Cuenta la historia de los yalcones, grupo indígena de los Andes colombianos, un relato de su heroína. Abriéndose paso al primitivo mundo que la envolvía con su aura, esta mujer fue llamada Guaitipán. Merodeaban sombríamente rumores de advenimientos terribles. Augurios de un destino de certera destrucción. En el aire revoloteaba el Ángel de Muerte. Eran españoles. Era el siglo XVI.
Pedro Añazco, perro calvo, era un marinero explorador en currículo, pero su legítima labor era el sicariato. En 1538 fue designado por el conquistador Sebastián Belalcázar, otro mercenario, a una misión habitual. Debía fundar una villa en Timaná para favorecer los oficios y correspondencias entre Popayán y el Magdalena. Aquella alimaña sabía a lo que iba. Desde que llegó trató con los líderes, hombres ingenuos, para imponer tributos y recados. En aquel entonces, una mujer imperturbable y vigorosa era una de las cacicas. Los colonizadores la nombraron después como la Gaitana. Era Guaitipán.
Cuando Añazco llegó, rehusó negociar con ella por ser mujer. Por lo que decidió convocar a su joven hijo. Se llamaba Timanco. Como cacique, era segundo en el mando tras su madre. Añazco no contaba con la reverencia y orgullo de Timanco. Este, fiel a su madre, rechazó dar palabras donde el español quiso hablar con los caciques. El joven murió esa misma noche.
Pedro Añazco y sus hombres llegaron al aposento de Guaitipán y asesinaron a su hijo a sangre fría. Ella lo presenció todo. La noticia del crimen corrió por toda la colonia como las aguas caudalosas del río Magdalena. Hubo temor y sumisión candorosa hacia los españoles por parte de los nativos. Fue un escarmiento efectivo, pensaron los europeos. Cabe resaltar que Añazco no contaba con el grito de ultratumba de una madre herida. El llanto amargo de la opresión que expresa una revolución estrepitosa.

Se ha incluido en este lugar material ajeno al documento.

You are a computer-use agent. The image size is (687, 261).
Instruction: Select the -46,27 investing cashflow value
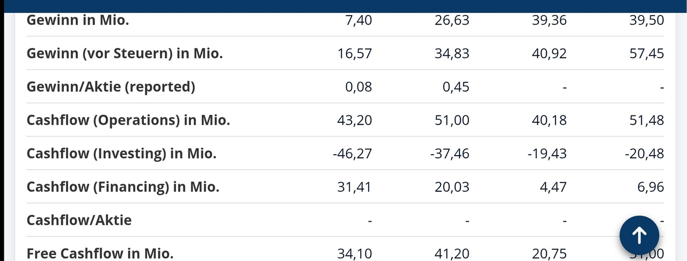coord(352,154)
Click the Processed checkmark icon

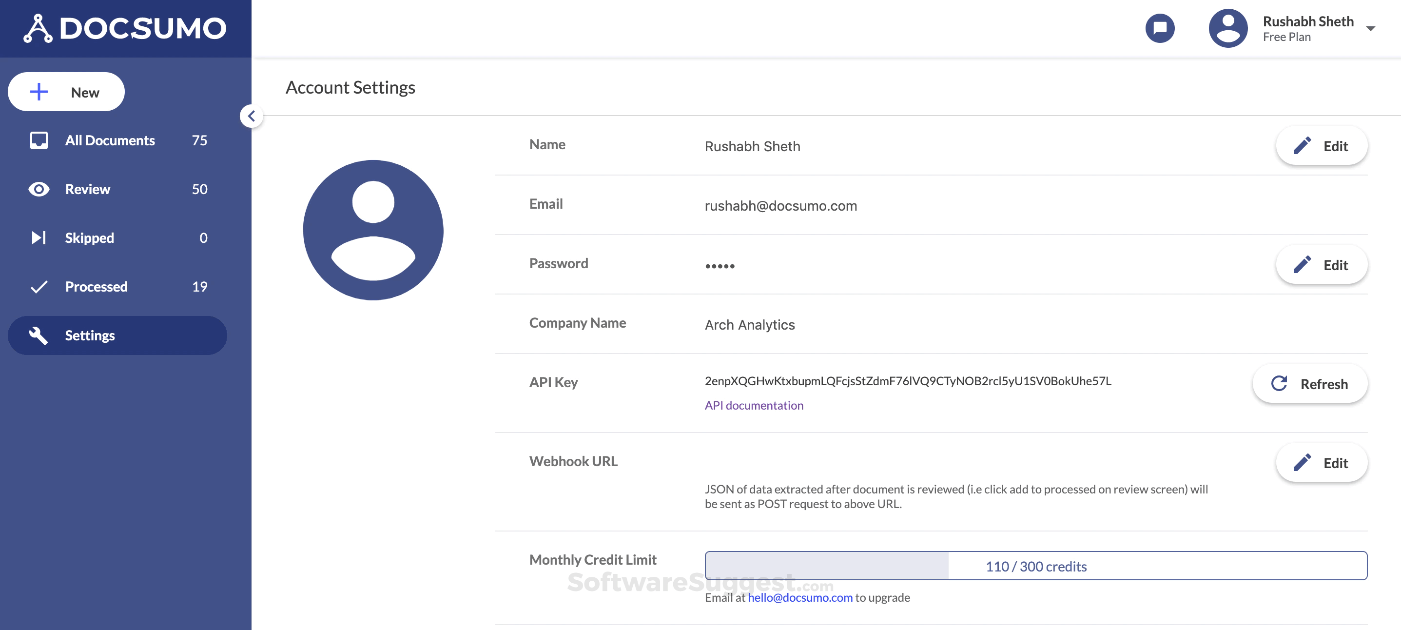click(39, 287)
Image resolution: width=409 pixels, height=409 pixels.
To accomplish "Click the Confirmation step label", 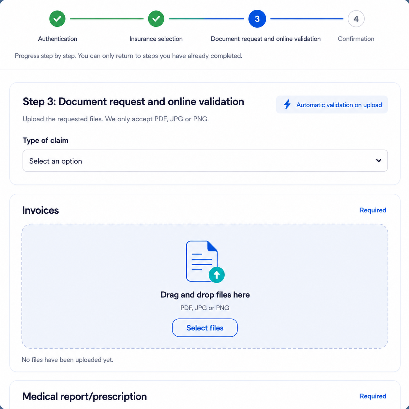I will (356, 39).
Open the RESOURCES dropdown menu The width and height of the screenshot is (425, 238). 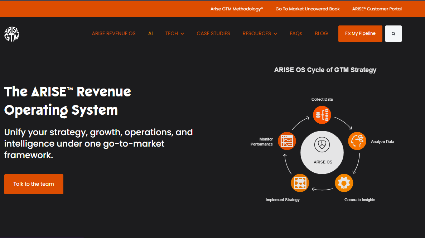click(260, 33)
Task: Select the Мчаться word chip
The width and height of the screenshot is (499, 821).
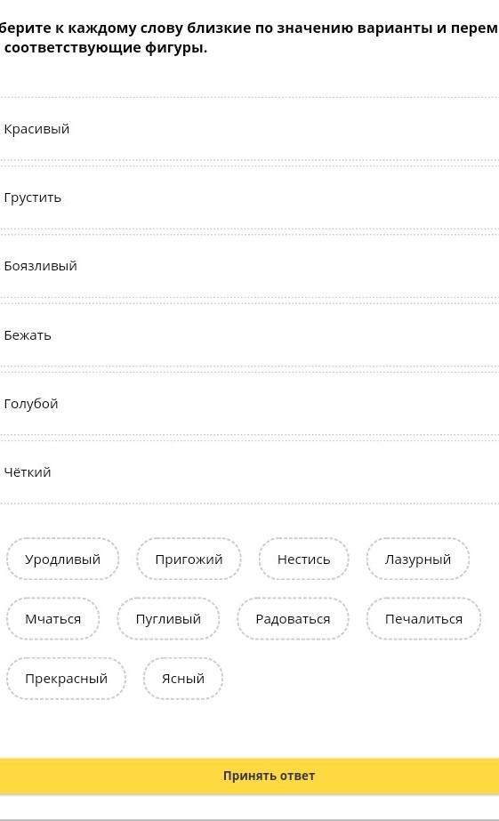Action: point(52,618)
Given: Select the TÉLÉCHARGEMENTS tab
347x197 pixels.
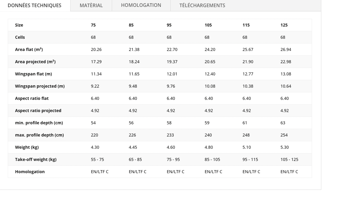Looking at the screenshot, I should 202,6.
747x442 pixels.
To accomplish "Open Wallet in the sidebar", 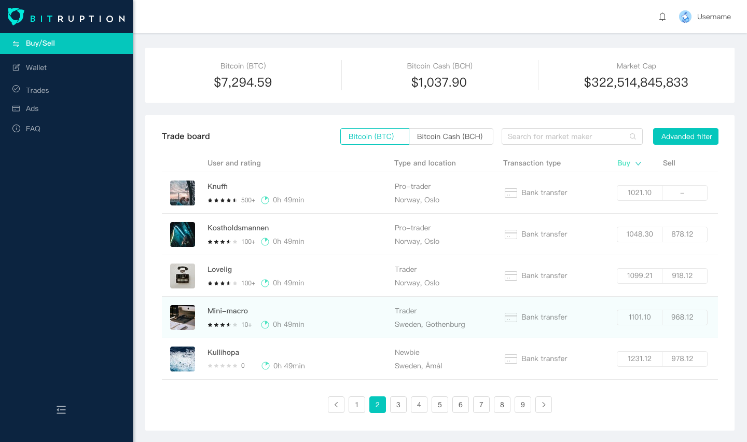I will [x=36, y=67].
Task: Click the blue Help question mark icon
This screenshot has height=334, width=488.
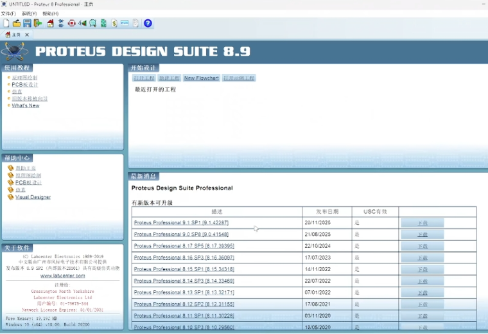Action: pos(148,24)
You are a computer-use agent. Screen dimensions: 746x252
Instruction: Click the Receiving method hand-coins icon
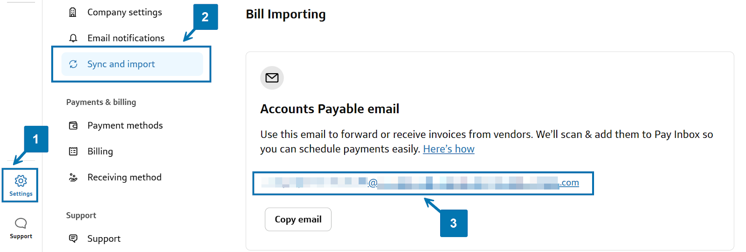(x=73, y=177)
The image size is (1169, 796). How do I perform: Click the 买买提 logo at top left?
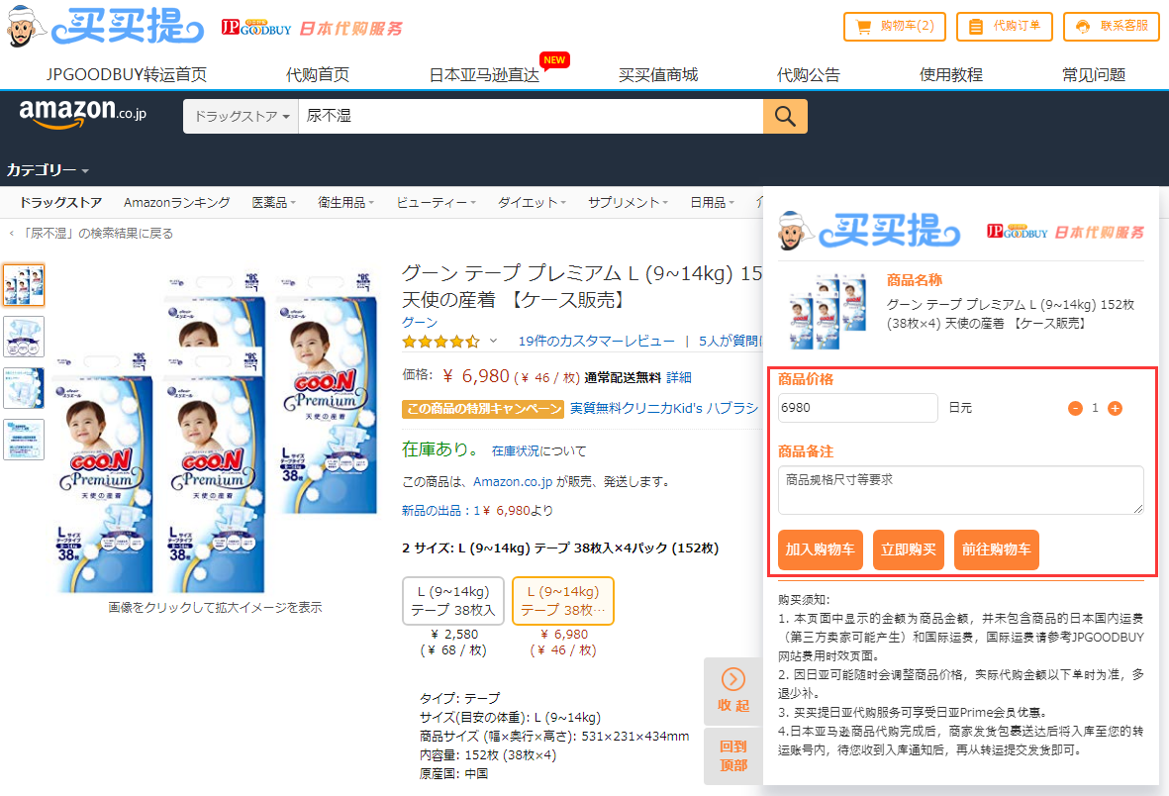(106, 27)
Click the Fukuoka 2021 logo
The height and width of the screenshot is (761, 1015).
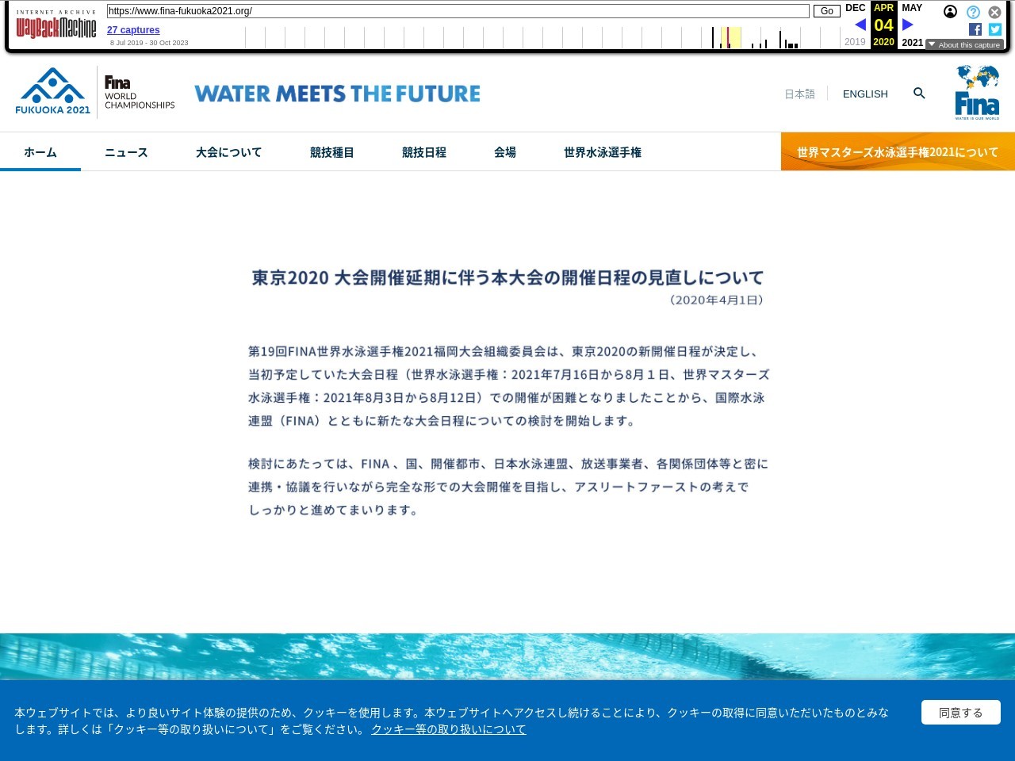click(x=53, y=92)
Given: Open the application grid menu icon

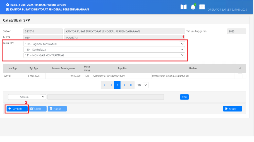Looking at the screenshot, I should click(x=202, y=7).
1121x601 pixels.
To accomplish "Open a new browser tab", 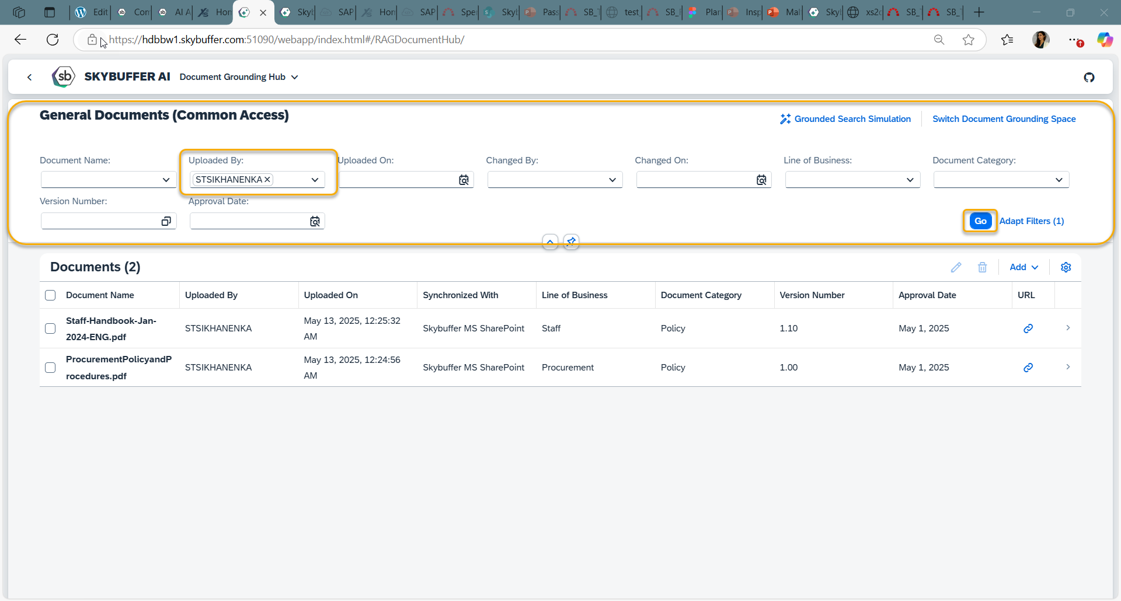I will [979, 12].
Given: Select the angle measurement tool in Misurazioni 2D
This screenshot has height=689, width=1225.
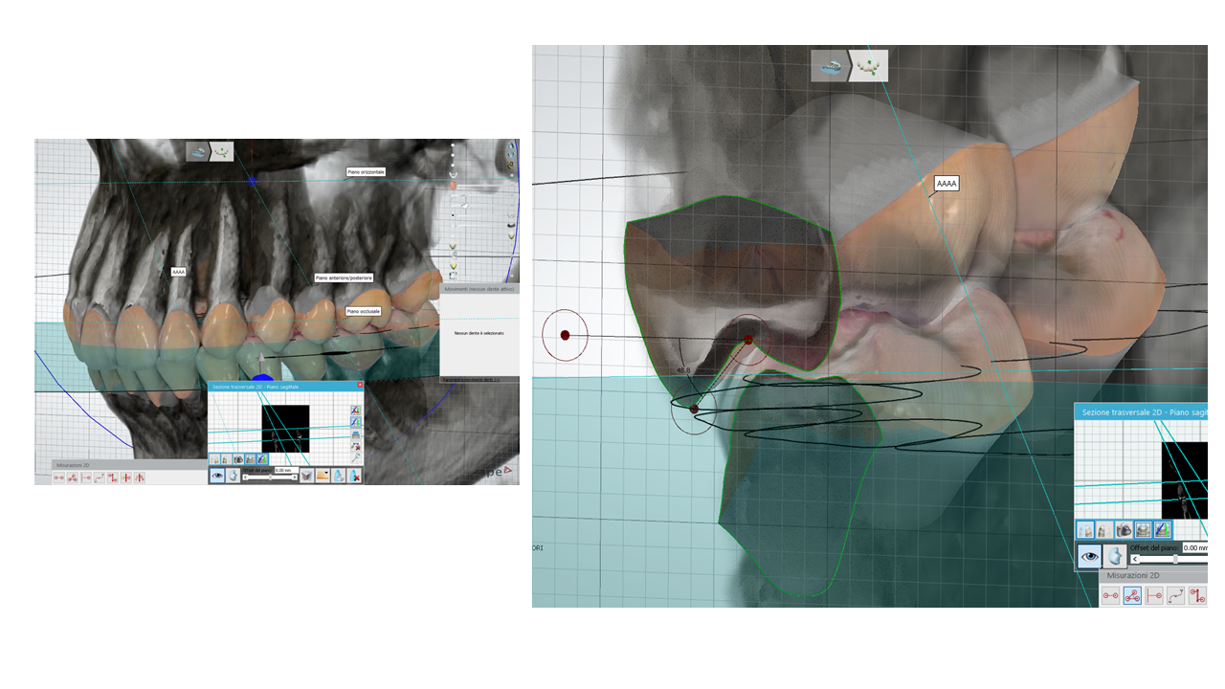Looking at the screenshot, I should (x=1132, y=596).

Días más tarde, como si fuese irreal, ella logró reunir a más de seis mil indígenas aguerridos. Atacaron de madrugada a Pedro Añazco con ella a la cabeza de las «tropas». El español andaba completamente desguarnecido, junto con diecinueve hombres despistados. Dieciséis de ellos fueron muertos y tres huyeron hasta Timaná llevando consigo la noticia del desastre. Añazco cayó en manos de sus enemigos. Al ser entregado a la Gaitana (su nueva identidad como guerrera), esta mandó a que le arrancaran los ojos con la punta de una flecha. Ella misma, sin escrúpulo, lo paseó por los pueblos atado del cuello hasta morir paulatinamente.
Poco después, la Gaitana dispuso de todas las comunidades posibles. Ella misma encabezó la guerra contra los europeos en Huila y en toda Colombia. La noticia que antes había amedrentado a los oriundos, les proporcionó ímpetu para alzarse contra sus opresores. La imperturbable mujer de acero nos deja una enseñanza indeleble. Es deshonroso permanecer tiesos ante la opresión de verdugos y asalariados. La historia de la Gaitana es un llamado fervoroso a la revolución.